La Philocalie – Desclée de Brouwer / J. – C. Lattès, p. 597-598

13- Outre ce que nous avons dit, il faut surtout savoir aussi ce qui est le plus nécessaire pour tous ceux qui souhaitent pratiquer la vertu et qui s’efforcent de se détourner du vice: autant l’âme est incomparablement meilleure que le corps, l’emporte sur lui et est plus précieuse que lui en beaucoup de choses et dans les plus grandes choses, autant les vertus de l’âme, et singulièrement celles qui imitent Dieu et portent le nom de Dieu, sont meilleures que les vertus du corps.

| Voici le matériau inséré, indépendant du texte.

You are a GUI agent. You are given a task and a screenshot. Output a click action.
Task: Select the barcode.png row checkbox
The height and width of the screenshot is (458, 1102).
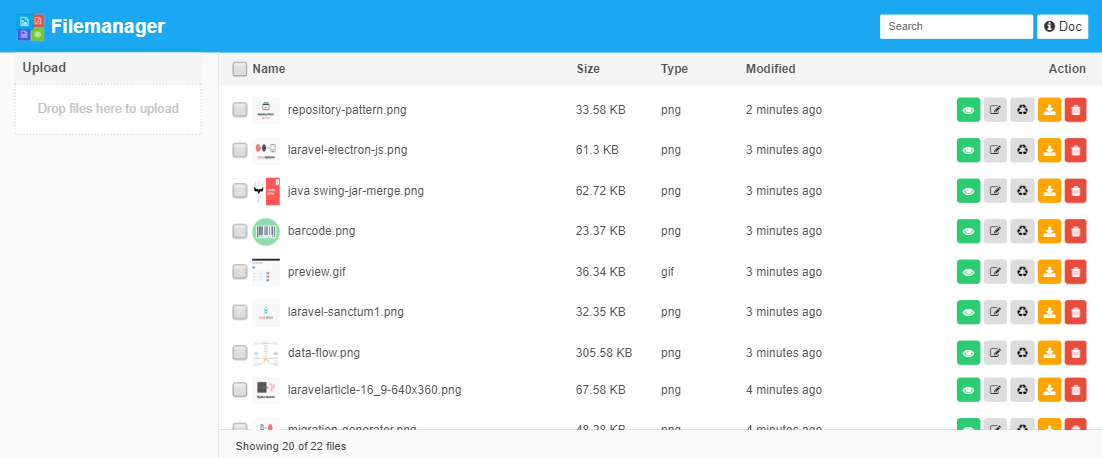240,231
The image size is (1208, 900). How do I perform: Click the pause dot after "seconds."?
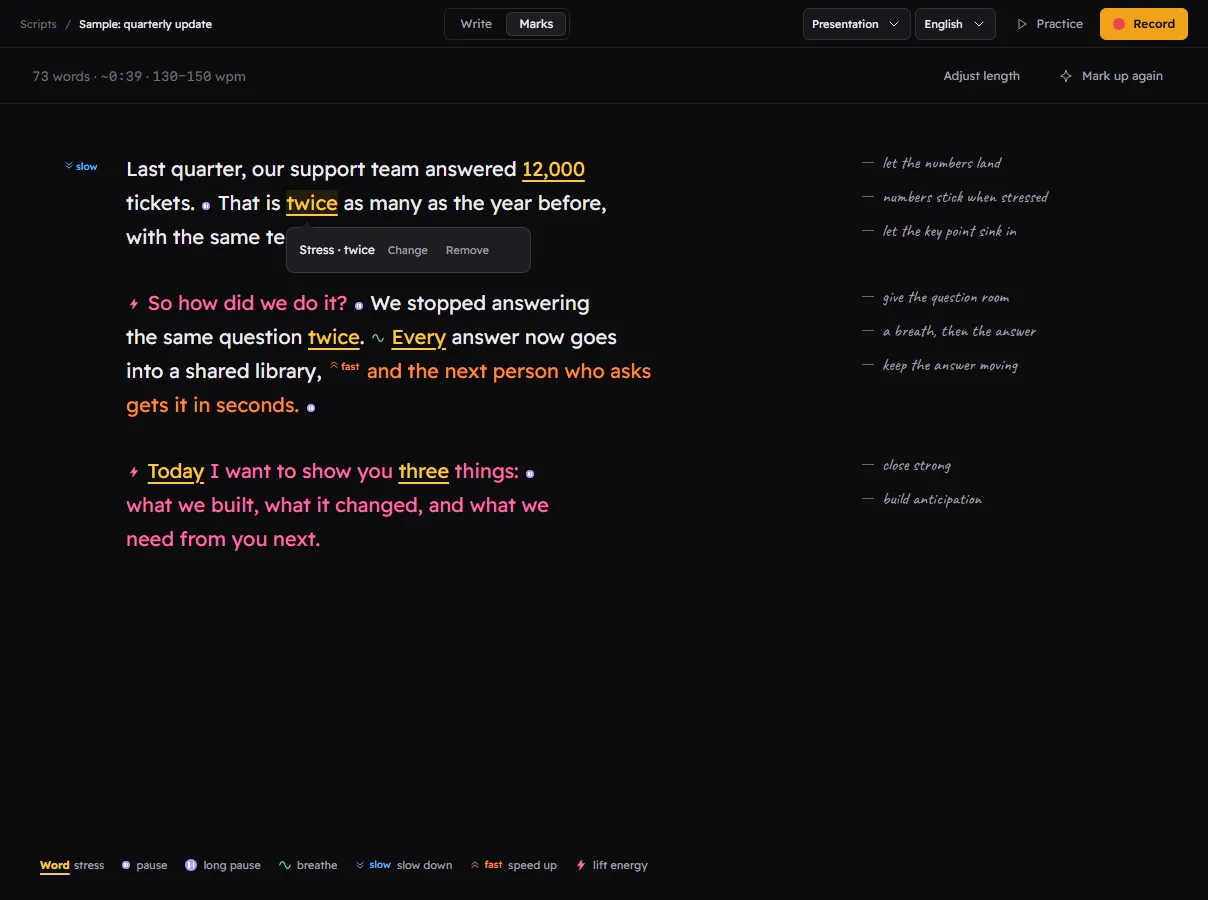click(x=311, y=408)
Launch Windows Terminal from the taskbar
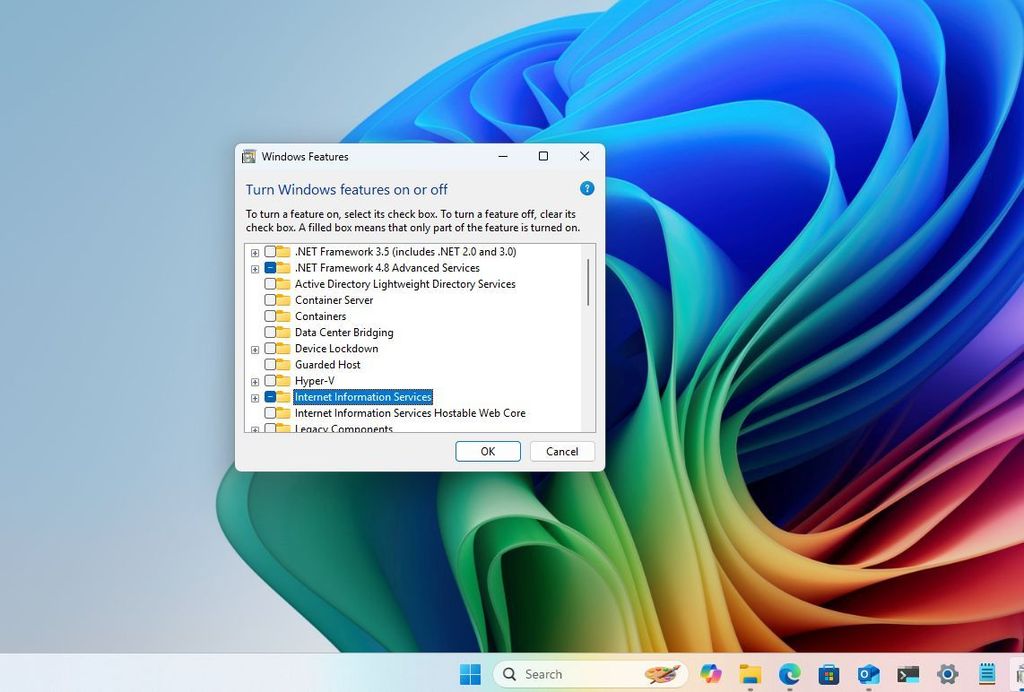 point(908,673)
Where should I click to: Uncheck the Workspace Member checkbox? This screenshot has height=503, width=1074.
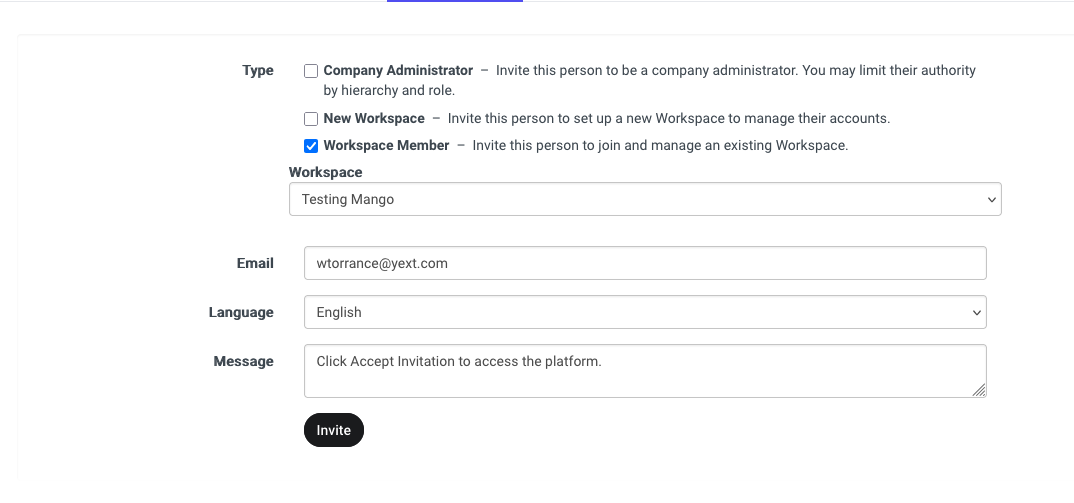click(x=311, y=146)
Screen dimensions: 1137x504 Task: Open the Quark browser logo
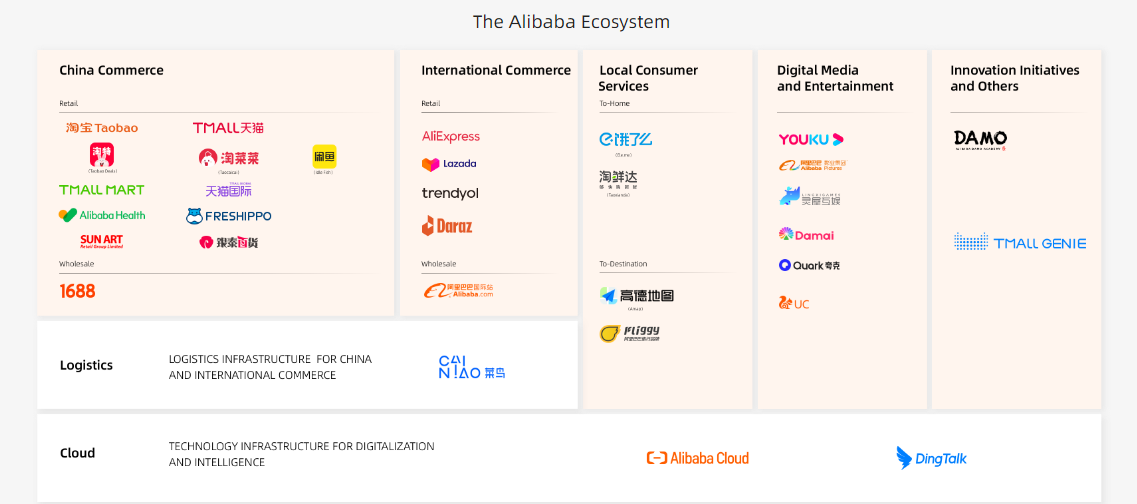click(810, 265)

Mais il faut au contraire considérer que les vices de l’âme l’emportent sur les passions  du corps par la manière dont ils s’accomplissent et par les châtiments qu’ils subissent, même si cela, à leur insu, échappe à la plupart, je ne sais comment.

Ceux qui se gardent de l’ivrognerie, de la prostitution, de l’adultère, du vol et des vices qui leur sont proches, qui les fuient ou qui les retranchent, visiblement les tiennent, la plupart du temps, pour exécrables. Mais les passions de l’âme, qui sont bien pires et bien plus graves que ces vices du corps, et qui réduisent à l’état de démons et mènent au châtiment éternel qui leur est réservé ceux qui s’attachent à eux irrémédiablement, ils ne les sentent pas. Je veux dire la jalousie, le ressentiment, la malignité, l’insensibilité, et la racine de tous les vices selon l’Apôtre: l’amour de l’argent, ainsi que les passions qui leur ressemblent.